My all-time favorite (he said affectionately): A crazed husband stuffs the hose of an air compressor down his skinny wife's throat and blows her up like a balloon until she bursts. "Fat at last," he tells her happily just moments before the pop. But later on the husband, who is roughly the size of Jackie Gleason, trips a booby-trap she has set for him and is squashed to a shadow when a huge safe falls on him. This ingenious reworking of the old story of Jack Sprat and his wife is not only gruesomely funny; it offers us a delicious example of the Old Testament eye-for-an-eye theory. Or, as the Spanish say, revenge is a dish best eaten cold.

It's interesting that he not only swapped aspects of it but seems to have made the motivation just plain ol' hate (you can imagine that in his version the husband gets nagged about weight by the wife). The paragraph that the footnote is linked to mentions it as an example of the ultimately rather conservative morality of EC Comics (a metonymy-- look it up! for "horror comics", the way the southern US uses "Coke" for soda).
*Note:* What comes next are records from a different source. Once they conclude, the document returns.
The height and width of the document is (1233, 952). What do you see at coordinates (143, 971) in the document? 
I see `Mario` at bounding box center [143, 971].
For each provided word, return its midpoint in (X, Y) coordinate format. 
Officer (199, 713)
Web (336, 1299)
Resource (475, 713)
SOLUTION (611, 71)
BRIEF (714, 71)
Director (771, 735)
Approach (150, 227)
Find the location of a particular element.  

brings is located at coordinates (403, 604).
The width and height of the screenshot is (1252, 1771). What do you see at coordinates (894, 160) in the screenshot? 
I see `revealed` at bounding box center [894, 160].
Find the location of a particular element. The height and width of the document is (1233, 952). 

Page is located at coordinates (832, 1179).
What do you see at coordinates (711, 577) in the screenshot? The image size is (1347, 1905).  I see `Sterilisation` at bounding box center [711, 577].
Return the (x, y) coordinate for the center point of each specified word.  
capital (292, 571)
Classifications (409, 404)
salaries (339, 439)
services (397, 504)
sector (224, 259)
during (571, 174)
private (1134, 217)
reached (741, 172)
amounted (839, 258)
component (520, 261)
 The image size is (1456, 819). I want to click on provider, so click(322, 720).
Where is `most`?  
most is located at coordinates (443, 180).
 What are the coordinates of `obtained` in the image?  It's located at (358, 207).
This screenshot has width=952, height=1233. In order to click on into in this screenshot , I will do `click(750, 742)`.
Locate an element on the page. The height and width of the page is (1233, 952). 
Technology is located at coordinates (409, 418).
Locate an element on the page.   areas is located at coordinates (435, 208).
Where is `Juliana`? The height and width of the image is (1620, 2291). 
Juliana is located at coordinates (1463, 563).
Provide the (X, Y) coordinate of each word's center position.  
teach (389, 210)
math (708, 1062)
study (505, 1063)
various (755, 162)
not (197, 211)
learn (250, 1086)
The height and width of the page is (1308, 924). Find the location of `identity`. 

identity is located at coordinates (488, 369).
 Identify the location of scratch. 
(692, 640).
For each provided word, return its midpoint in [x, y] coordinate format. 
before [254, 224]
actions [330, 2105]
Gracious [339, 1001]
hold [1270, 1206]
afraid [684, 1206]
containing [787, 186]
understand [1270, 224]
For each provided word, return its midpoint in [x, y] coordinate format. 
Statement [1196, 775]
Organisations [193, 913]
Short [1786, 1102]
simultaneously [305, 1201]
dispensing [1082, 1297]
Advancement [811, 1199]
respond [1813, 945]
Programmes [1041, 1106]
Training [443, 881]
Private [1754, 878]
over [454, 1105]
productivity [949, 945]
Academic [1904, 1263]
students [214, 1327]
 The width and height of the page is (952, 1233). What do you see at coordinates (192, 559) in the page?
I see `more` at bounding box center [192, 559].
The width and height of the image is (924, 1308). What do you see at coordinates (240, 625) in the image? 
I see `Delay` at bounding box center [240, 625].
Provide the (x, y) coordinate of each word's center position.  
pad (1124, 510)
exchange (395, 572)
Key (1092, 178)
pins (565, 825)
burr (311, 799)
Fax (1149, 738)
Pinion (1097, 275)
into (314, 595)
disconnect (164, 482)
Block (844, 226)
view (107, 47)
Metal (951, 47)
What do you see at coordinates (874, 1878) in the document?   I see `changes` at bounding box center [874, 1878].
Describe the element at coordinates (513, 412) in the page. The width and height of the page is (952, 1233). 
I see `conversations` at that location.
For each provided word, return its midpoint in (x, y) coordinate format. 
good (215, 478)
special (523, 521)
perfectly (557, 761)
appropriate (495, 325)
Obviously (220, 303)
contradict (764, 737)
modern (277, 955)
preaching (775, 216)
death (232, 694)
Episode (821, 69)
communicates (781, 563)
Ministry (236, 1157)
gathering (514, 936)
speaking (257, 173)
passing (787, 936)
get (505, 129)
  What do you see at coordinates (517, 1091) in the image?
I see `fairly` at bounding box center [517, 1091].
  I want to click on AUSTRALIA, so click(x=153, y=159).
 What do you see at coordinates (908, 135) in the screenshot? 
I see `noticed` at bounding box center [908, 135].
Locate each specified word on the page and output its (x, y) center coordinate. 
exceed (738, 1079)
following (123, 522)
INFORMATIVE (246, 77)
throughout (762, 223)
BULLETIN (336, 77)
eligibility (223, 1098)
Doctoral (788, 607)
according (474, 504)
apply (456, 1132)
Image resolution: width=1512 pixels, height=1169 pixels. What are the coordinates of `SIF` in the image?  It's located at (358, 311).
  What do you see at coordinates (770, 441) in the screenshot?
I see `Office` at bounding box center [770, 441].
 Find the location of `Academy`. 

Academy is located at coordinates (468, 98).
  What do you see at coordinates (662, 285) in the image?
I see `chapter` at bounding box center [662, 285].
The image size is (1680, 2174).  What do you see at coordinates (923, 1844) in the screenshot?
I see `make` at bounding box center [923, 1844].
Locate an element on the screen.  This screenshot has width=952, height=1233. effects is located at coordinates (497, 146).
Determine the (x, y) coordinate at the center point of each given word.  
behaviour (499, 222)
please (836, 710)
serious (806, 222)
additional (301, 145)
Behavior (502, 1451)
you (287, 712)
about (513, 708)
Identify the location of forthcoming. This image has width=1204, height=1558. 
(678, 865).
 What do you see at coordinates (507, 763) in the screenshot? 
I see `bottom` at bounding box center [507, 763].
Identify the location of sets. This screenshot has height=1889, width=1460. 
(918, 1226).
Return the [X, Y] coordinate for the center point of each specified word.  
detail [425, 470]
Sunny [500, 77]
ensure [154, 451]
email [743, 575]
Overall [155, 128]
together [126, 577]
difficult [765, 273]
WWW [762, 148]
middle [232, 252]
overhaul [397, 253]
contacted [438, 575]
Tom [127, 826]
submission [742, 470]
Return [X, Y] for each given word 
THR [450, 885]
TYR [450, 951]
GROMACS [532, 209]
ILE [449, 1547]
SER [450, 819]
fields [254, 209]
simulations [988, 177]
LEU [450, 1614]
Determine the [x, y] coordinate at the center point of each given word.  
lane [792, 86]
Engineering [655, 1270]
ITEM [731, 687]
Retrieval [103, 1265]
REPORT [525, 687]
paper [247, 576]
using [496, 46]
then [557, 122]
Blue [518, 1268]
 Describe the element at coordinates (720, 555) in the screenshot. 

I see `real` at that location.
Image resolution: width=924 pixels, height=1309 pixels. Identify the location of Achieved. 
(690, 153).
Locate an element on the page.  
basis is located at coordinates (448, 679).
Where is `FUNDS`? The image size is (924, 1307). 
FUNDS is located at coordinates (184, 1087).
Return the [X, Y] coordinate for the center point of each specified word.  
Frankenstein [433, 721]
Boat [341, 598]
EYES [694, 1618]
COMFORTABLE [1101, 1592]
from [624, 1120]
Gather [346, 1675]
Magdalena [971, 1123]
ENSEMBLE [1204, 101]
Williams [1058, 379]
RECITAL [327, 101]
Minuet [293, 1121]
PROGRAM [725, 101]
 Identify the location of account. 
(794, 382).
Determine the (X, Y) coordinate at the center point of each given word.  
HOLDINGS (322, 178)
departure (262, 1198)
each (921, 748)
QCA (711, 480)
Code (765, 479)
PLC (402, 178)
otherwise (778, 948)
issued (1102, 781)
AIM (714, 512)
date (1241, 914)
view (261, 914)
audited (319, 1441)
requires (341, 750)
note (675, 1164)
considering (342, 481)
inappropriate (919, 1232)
I'm glad to see the story, though, because for a very long time I wondered what he'd seen: it certainly wasn't an EC story, as I found when I finally got to see reprints, and it sounded almost like something worthy of later comics like Warren's (or more likely, Eerie Publications), but by that time he'd be busy with his own writing...

JBM said...

Some wonderful Ditko. I especially appreciated the kiss goodnight. Thank you Mr.K.

Mr. Karswell said...

Well, if there's one thing I've learned in all of these years of blogging, its that when someone messages me looking for a story they read years and years ago but can't remember the name of, when I ask for some clues they generally get about 75% of the details wrong. I don't know what it is, let's call it a "Story Mixup", --and not even grand 'ol Stephen King is immune, haha!

Nequam said...

Oh, of course! The worst is when your memory combines two different sources. I was trying to remember a certain very old and odd anime I had seen as a child, and later found out one of the scenes I remembered was from a *different* old, odd anime...

Mestiere said...

If Stephen King read this comic when it came out he would have been six years old! Danse Macabre came out when he was thirty-three. I think his recall was rather good. He got the details wrong but the big picture right. The Jackie Gleason Show was the second highest rated show that very year. The Honeymooners was a sketch on that show, by far the most popular. A married couple, one fat, the other thin, they fight a lot. Similar to the comic in a generic sort of way. King actually remembered being six rather well. Especially since he didn't have the luxury of the internet!

Mr. Karswell said...

Well yeah, but that's assuming he read it the year it came out. More likely, he read it years later as a back issue... 6 years old is barely pushing 1st grade

Mr. Cavin said...

Oh, I almost missed this one somehow. When it comes to mean spirited skinny-shaming barbs I'm really quite smitten with "you pretzel!" And what on Earth is the wife doing in that splash? It's always a pleasure to see more Ditko, thanks, and I really enjoyed the way he hewed to the dual "he said, she said" nature of the story without belaboring that clever split-screen trick on pages one and three. It's very nice the way he keeps the narrative formula visually fresh.

That's a very fascinating Stephen King quote. I've read Danse Macabre but I would have never, ever remembered that passage.

Todd said...

Did I miss where corn starch is a surefire way to poison someone to death? Huh?